• Aim of the task
Reproduce word for word the lines starting at the beginning of the records and ending with the line that contains "Action: (x=110, y=198)", including that line. Leave the pictures out of your answer.

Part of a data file
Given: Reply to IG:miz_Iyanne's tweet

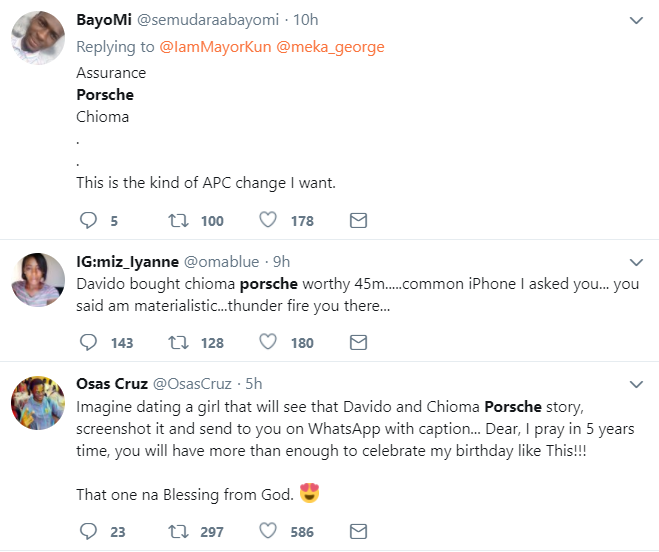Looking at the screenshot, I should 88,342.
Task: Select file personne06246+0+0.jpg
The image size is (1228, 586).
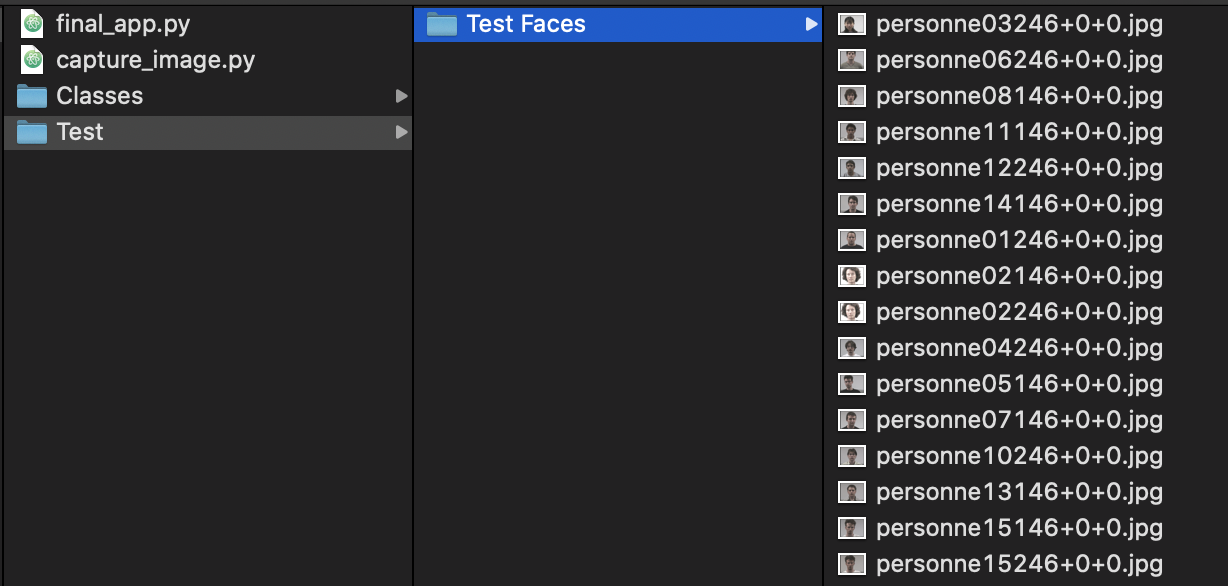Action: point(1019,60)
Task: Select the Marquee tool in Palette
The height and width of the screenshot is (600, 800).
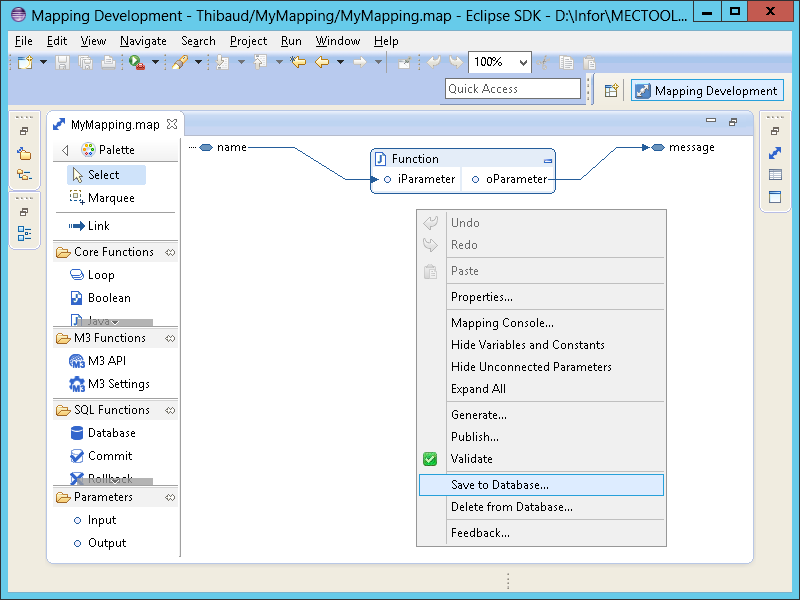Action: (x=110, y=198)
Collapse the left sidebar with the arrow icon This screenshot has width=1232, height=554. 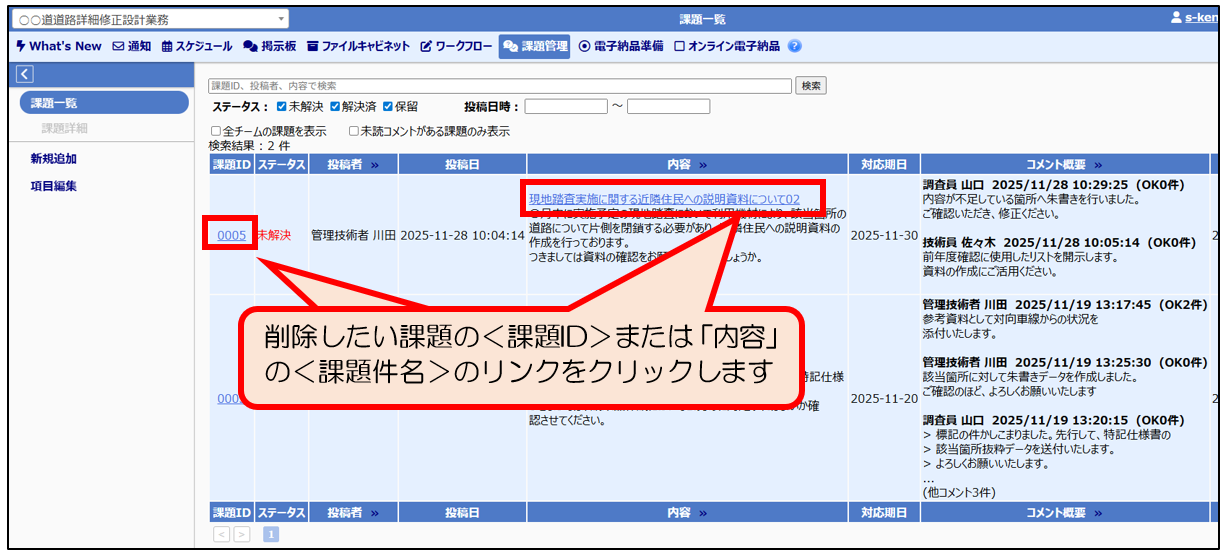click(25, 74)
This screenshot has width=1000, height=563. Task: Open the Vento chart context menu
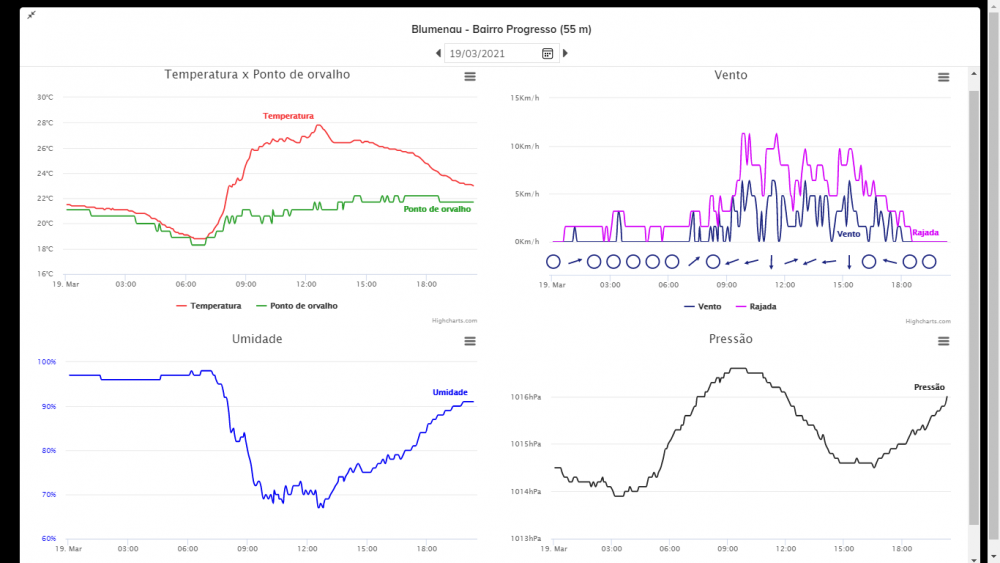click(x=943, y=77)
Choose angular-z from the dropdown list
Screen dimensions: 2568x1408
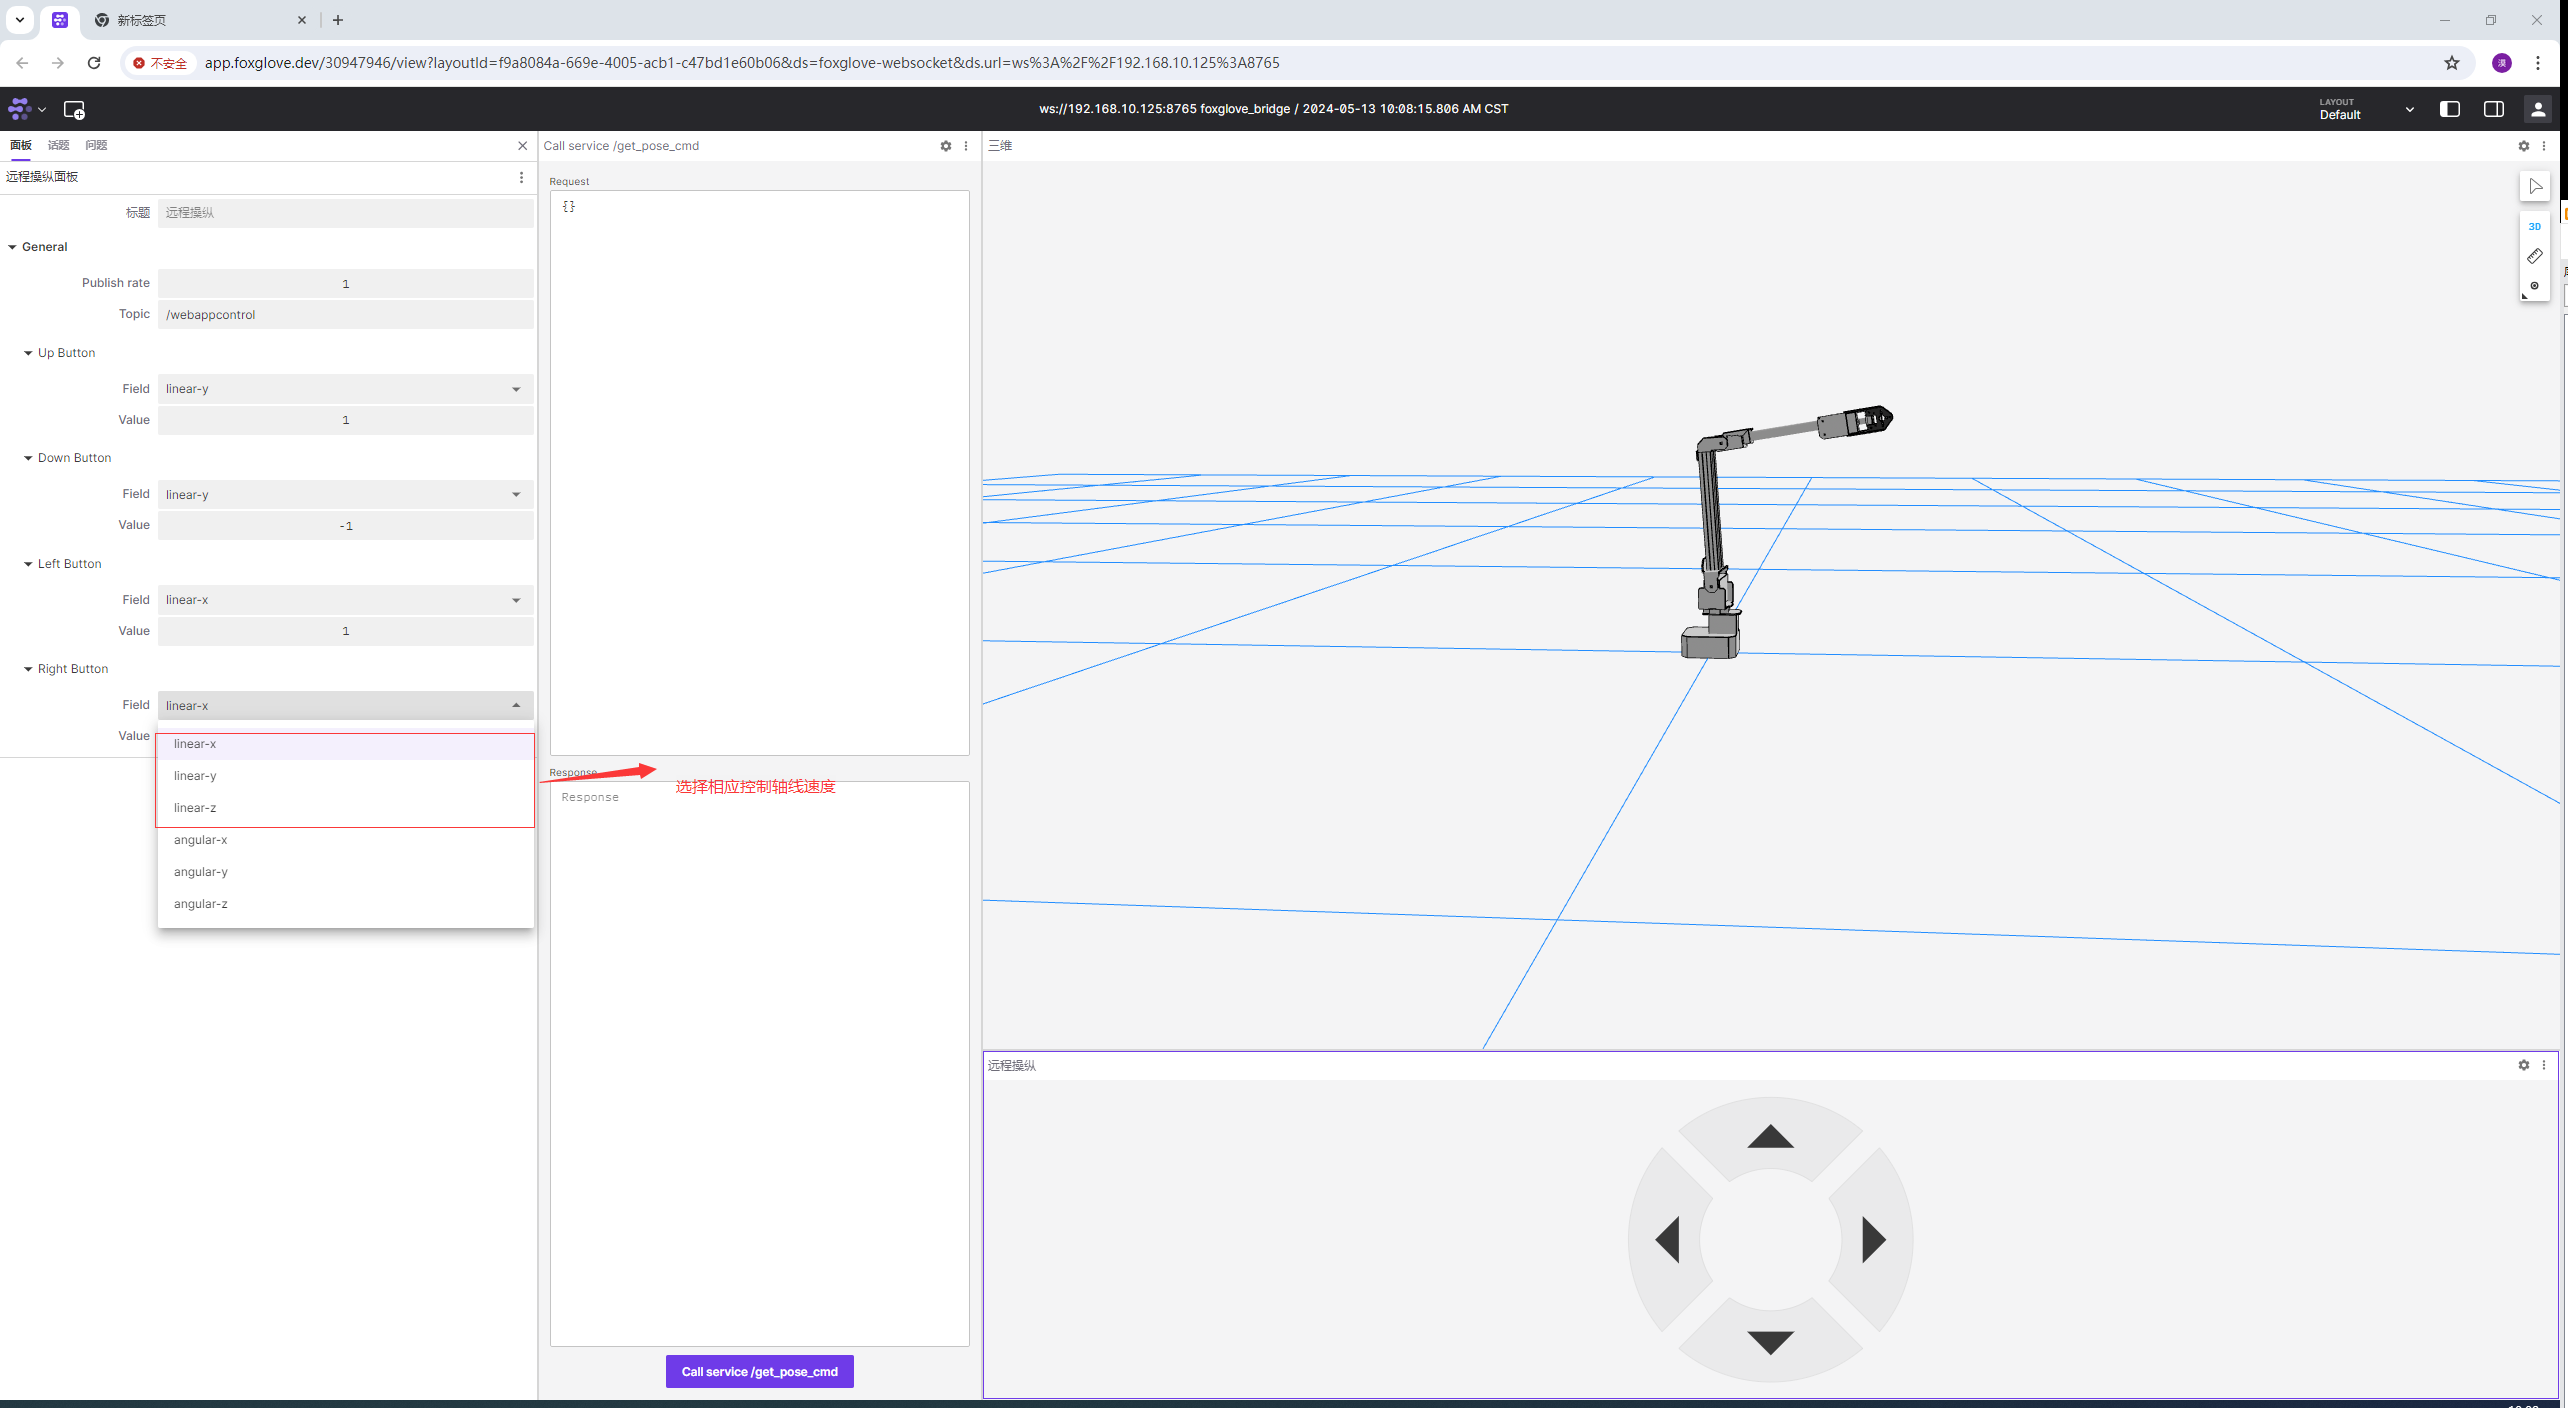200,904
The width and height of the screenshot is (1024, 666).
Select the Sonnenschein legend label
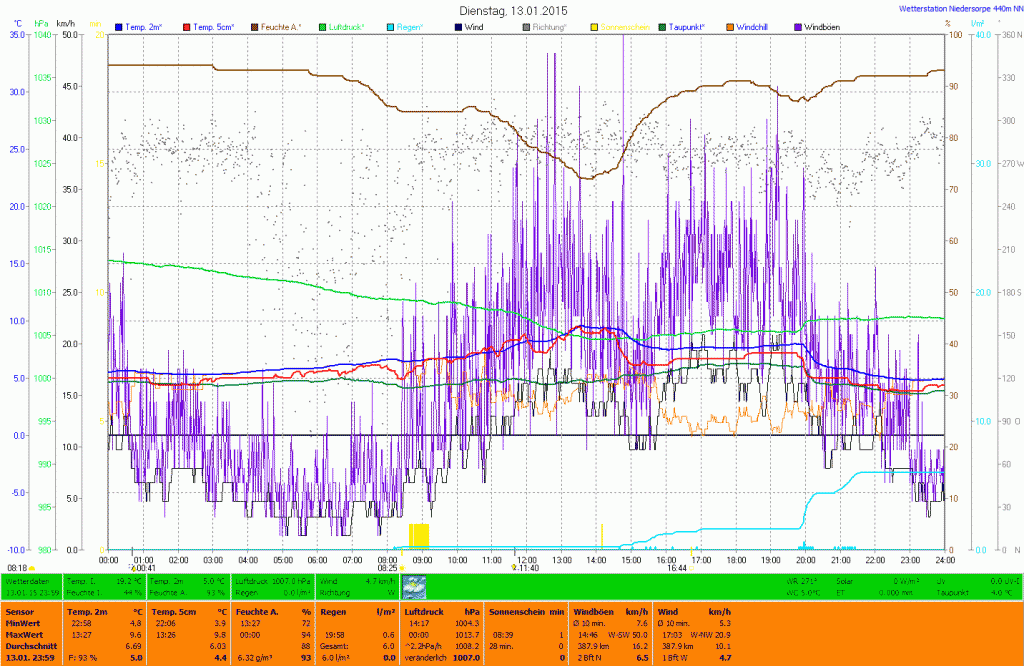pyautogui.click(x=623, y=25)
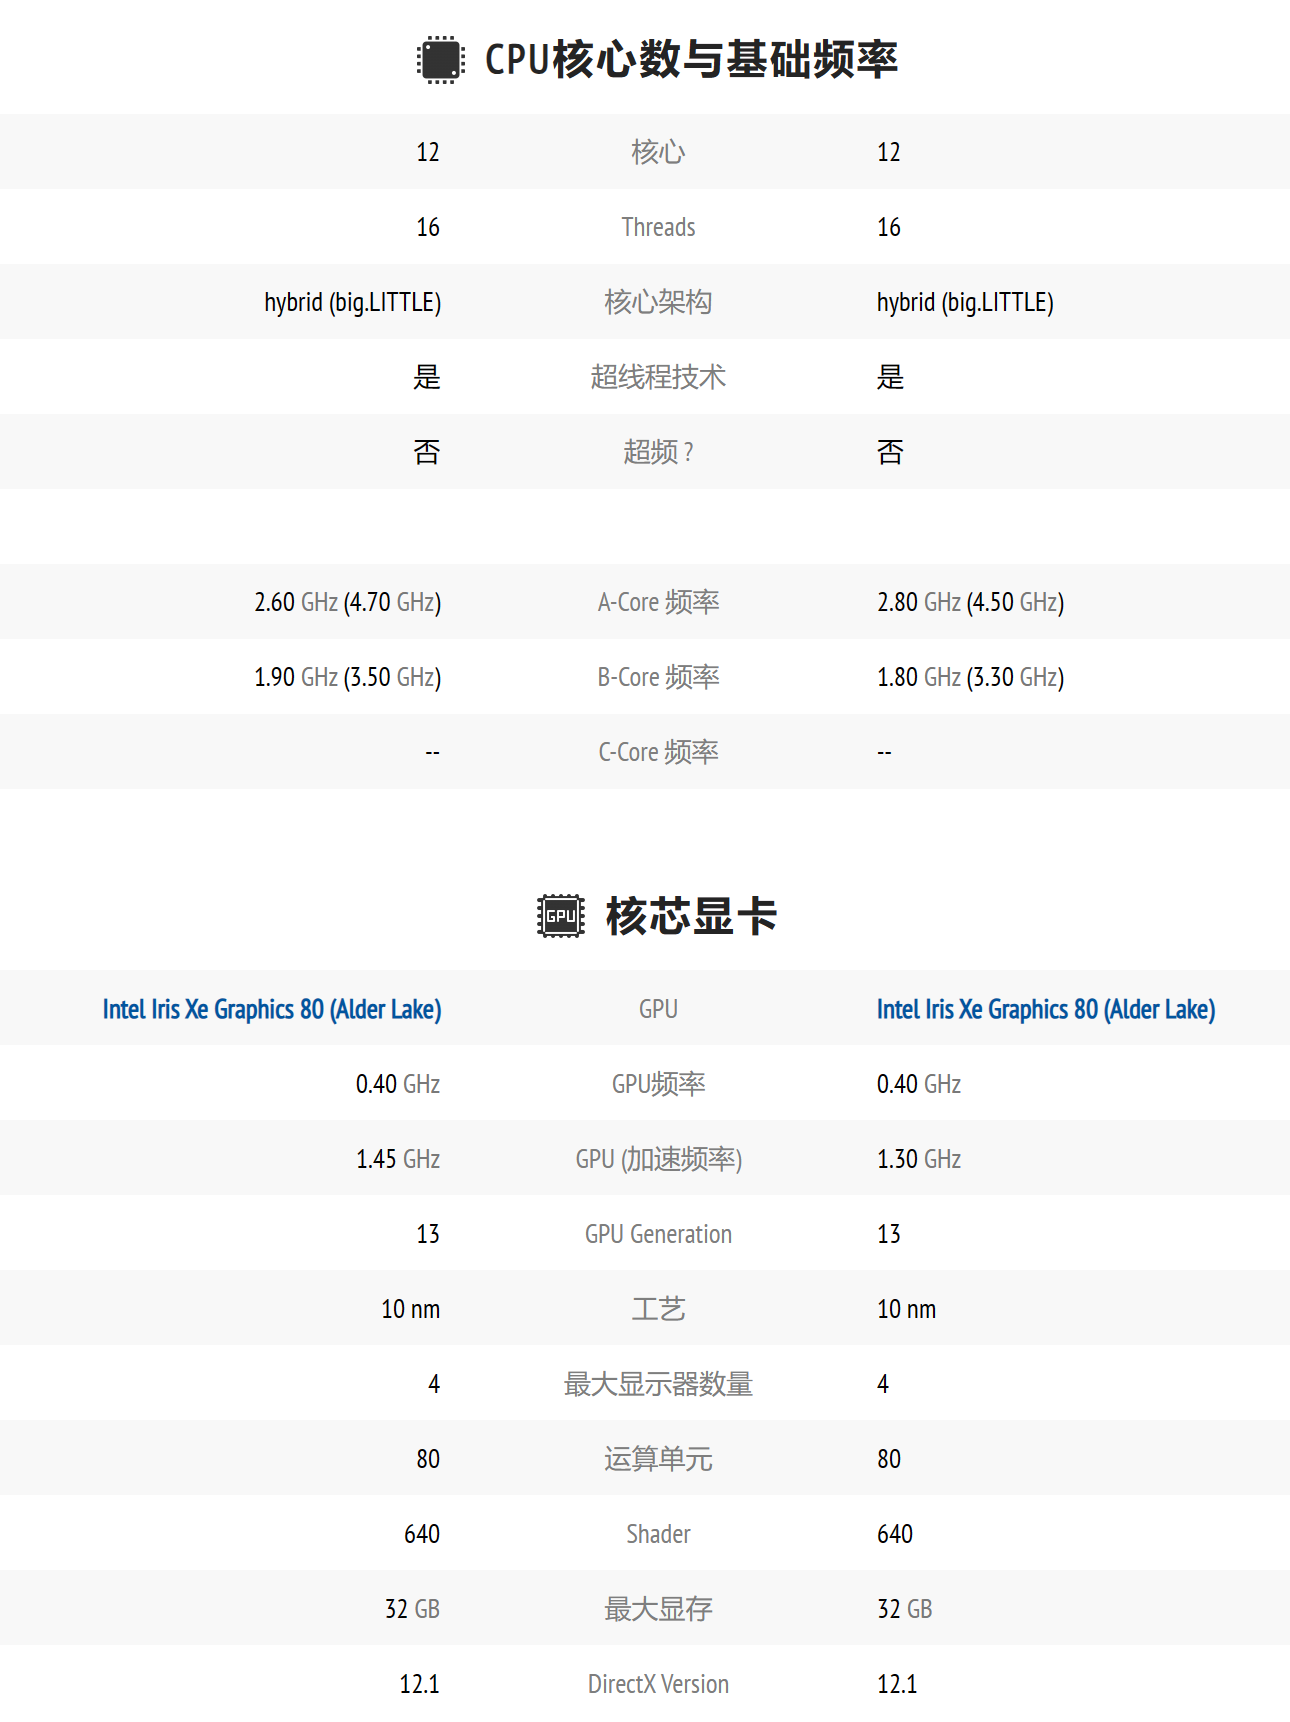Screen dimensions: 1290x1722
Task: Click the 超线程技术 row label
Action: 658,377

• Solution for this exercise
Given: Reply to IG:miz_Iyanne's tweet

Looking at the screenshot, I should 88,342.
Task: Select file personne06246+0+0.jpg
The image size is (1228, 586).
Action: point(1019,60)
Task: Select the Marquee tool in Palette
The height and width of the screenshot is (600, 800).
Action: (x=110, y=198)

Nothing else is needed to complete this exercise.